Supported GeoJSON Data Types
Point (RFC 7946: 3.1.2)
The following specifies a GeoJSON Point field in a document:
{
"type": "Point",
"coordinates": [75.05687713623047,22.53539059204079]
}A point is a single geographic coordinate, such as the location of a building or the current position given by any Geolocation API. Note : The standard only supports a single way of specifying the coordinates like an array format of longitude followed by latitude. i.e.: [lng, lat].

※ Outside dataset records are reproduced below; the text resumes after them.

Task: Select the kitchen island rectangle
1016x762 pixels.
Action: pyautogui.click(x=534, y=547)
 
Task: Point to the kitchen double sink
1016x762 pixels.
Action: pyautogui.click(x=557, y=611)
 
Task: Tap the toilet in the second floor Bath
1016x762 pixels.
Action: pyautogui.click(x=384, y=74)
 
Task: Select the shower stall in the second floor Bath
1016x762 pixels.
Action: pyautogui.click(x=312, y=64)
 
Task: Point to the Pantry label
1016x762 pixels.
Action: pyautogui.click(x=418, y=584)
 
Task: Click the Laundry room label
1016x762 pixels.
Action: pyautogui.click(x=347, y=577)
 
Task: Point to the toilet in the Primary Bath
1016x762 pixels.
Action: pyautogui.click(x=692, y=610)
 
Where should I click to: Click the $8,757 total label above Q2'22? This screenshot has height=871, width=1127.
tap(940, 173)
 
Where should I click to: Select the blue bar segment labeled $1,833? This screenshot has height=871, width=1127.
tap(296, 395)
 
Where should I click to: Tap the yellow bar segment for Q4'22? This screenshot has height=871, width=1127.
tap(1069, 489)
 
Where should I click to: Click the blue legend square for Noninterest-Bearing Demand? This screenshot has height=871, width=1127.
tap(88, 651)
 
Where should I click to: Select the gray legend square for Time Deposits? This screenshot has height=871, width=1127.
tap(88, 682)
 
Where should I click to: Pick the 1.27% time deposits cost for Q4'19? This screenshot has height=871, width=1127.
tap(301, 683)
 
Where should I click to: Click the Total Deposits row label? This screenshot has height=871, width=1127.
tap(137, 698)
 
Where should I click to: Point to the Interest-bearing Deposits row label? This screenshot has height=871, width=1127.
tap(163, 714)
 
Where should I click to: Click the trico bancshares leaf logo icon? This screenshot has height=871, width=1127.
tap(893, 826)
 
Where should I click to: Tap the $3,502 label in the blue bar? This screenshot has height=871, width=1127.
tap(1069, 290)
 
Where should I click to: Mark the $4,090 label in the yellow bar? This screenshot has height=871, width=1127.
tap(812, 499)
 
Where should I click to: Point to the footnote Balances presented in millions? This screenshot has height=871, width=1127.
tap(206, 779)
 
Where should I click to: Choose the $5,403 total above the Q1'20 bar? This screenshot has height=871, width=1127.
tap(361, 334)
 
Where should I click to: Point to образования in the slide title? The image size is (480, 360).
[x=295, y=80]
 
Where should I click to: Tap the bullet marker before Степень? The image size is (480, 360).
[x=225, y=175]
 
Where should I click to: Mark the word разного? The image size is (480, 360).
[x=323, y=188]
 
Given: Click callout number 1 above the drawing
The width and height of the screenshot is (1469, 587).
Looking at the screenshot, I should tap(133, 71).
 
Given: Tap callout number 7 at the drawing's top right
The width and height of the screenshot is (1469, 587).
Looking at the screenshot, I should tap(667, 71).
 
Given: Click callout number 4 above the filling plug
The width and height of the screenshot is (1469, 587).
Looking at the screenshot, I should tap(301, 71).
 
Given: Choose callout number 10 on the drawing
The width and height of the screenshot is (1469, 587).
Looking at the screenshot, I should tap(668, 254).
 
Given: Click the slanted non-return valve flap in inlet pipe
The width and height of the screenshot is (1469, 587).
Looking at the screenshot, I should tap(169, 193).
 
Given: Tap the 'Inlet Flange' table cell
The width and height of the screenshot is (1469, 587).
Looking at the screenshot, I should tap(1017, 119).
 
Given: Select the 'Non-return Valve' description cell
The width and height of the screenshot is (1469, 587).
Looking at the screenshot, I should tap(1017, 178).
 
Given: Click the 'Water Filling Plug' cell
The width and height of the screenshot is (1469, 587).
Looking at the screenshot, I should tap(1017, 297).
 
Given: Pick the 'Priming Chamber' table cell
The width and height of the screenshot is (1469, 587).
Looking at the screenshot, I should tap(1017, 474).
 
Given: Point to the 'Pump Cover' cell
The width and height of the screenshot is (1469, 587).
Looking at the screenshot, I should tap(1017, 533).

Linestring (RFC 7946: 3.1.4)
The following specifies a GeoJSON Linestring field in a document:
{
"type": "LineString",
"coordinates": [
[ 77.01416015625, 23.0797317624497],
[ 78.134765625, 20.385825381874263]
]
}A linestring defined by an array of two or more positions. By specifying only two points, the linestring will represent a straight line. Specifying more than two points creates an arbitrary path.
Polygon (RFC 7946: 3.1.6)
The following specifies a GeoJSON Polygon field in a document:
{
"type": "Polygon",
"coordinates": [ [ [ 85.605, 57.207],
[ 86.396, 55.998],
[ 87.033, 56.716],
[ 85.605, 57.207]
] ]
}A polygon is defined by a list of a list of points. The first and last points in each (outer) list must be the same (i.e., the polygon must be closed). And the exterior coordinates have to be in Counter Clockwise Order in a polygon. (CCW) Polygons with holes are also supported. The holes has to follow Clockwise Order for the boundary vertices. For Polygons with a single ring, the ring cannot self-intersect NOTE: The CCW order of vertices is strictly mandated for the geoshapes in Couchbase Server and any violation of this requirement would result in unexpected search results.
MultiPoint (RFC 7946: 3.1.3)
The following specifies a GeoJSON Multipoint field in a document:
{
"type": "MultiPoint",
"coordinates": [
[ -115.8343505859375, 38.45789034424927],
[ -115.81237792968749, 38.19502155795575],
[ -120.80017089843749, 36.54053616262899],
[ -120.67932128906249, 36.33725319397006]
]
}MultiLineString (RFC 7946: 3.1.5)
The following specifies a GeoJSON MultiLineString field in a document:
{
"type": "MultiLineString",
"coordinates": [
[ [ -118.31726074, 35.250105158],[ -117.509765624, 35.3756141] ],
[ [ -118.6962890, 34.624167789],[ -118.317260742, 35.03899204] ],
[ [ -117.9492187, 35.146862906], [ -117.6745605, 34.41144164] ]
]
}MultiPolygon (RFC 7946: 3.1.7)
The following specifies a GeoJSON MultiPolygon field in a document:
{
"type": "MultiPolygon",
"coordinates": [
[ [ [ -73.958, 40.8003 ], [ -73.9498, 40.7968 ],
[ -73.9737, 40.7648 ], [ -73.9814, 40.7681 ],
[ -73.958, 40.8003 ] ] ],
[ [ [ -73.958, 40.8003 ], [ -73.9498, 40.7968 ],
[ -73.9737, 40.7648 ], [ -73.958, 40.8003 ] ] ]
]
}GeometryCollection (RFC 7946: 3.1.8)
The following specifies a GeoJSON GeometryCollection field in a document: A GeometryCollection has a member with the name "geometries". The value of "geometries" is an array. Each element of this array is a GeoJSON Geometry object. It is possible for this array to be empty.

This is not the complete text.